Un universo di sfumature, di vocali, di consonanti che si trasformano, che vengono da storie lontane, da un misto di influenze di altre lingue (il romano, il francese etc.) legate ai popoli che hanno dominato questa terra meravigliosa.
Per quanto io ami profondamente e orgogliosamente la mia lingua, scelta per essere la lingua italiana, sono affascinata dallo jesino perché trovo che certe espressioni siano in grado di rendere molto bene l'idea della cosa di cui si sta parlando, di illustrarla in modo efficace fino quasi a trasformarla in una immagine.

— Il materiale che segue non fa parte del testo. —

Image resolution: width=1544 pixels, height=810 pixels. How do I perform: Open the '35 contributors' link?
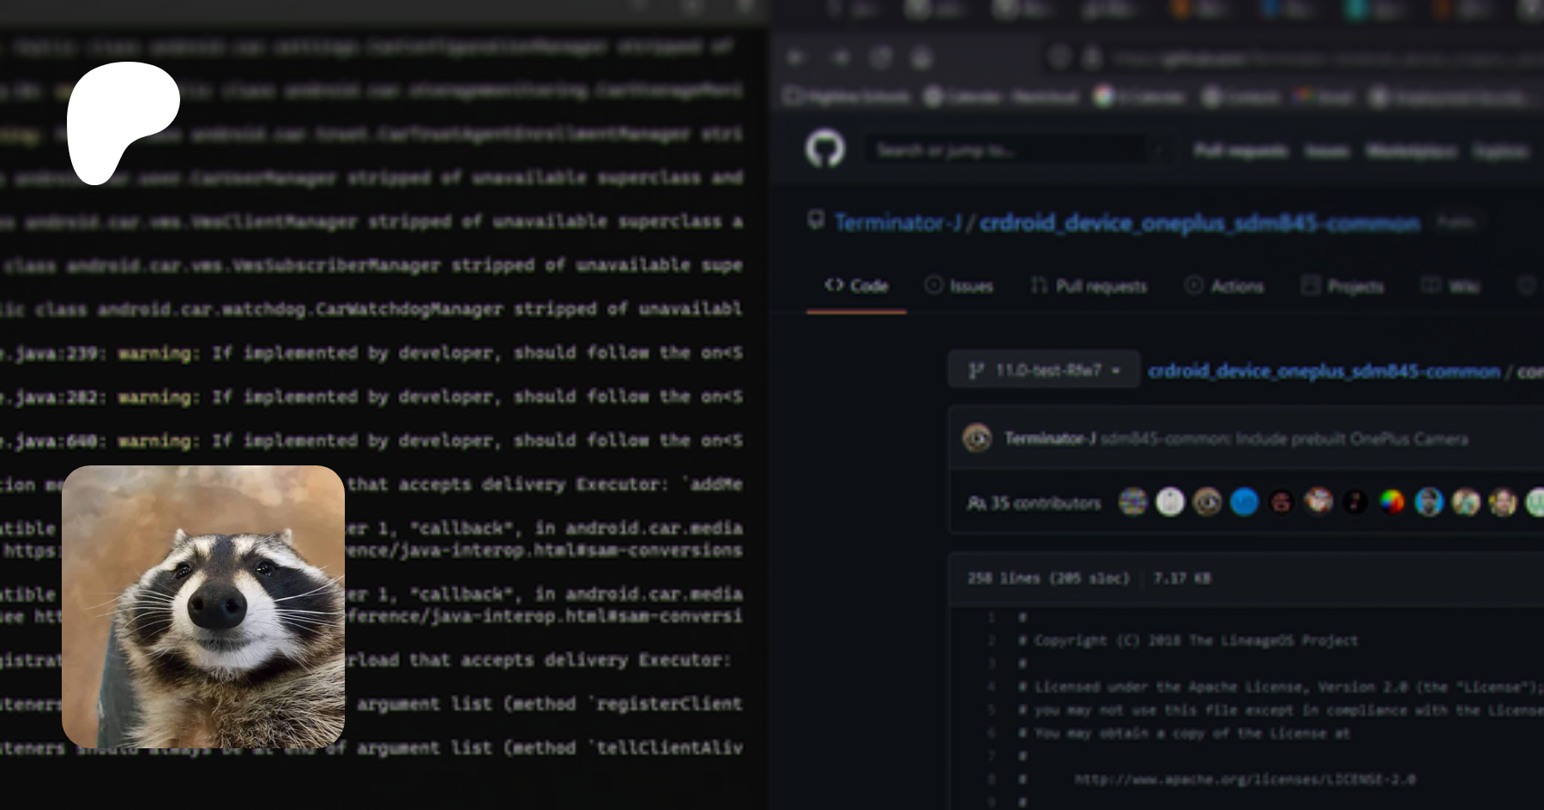pyautogui.click(x=1034, y=503)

Col tempo ho adottato anche io lo jesino, per integrarmi, penso, per sentirmi parte della mia terra adottiva, per far capire ai locali che li comprendo, che non sono totalmente straniera. Perché è la lingua che ha imparato mio figlio. Perché mi è venuto via via sempre più istintivo. Perché forse sono davvero portata per le lingue!!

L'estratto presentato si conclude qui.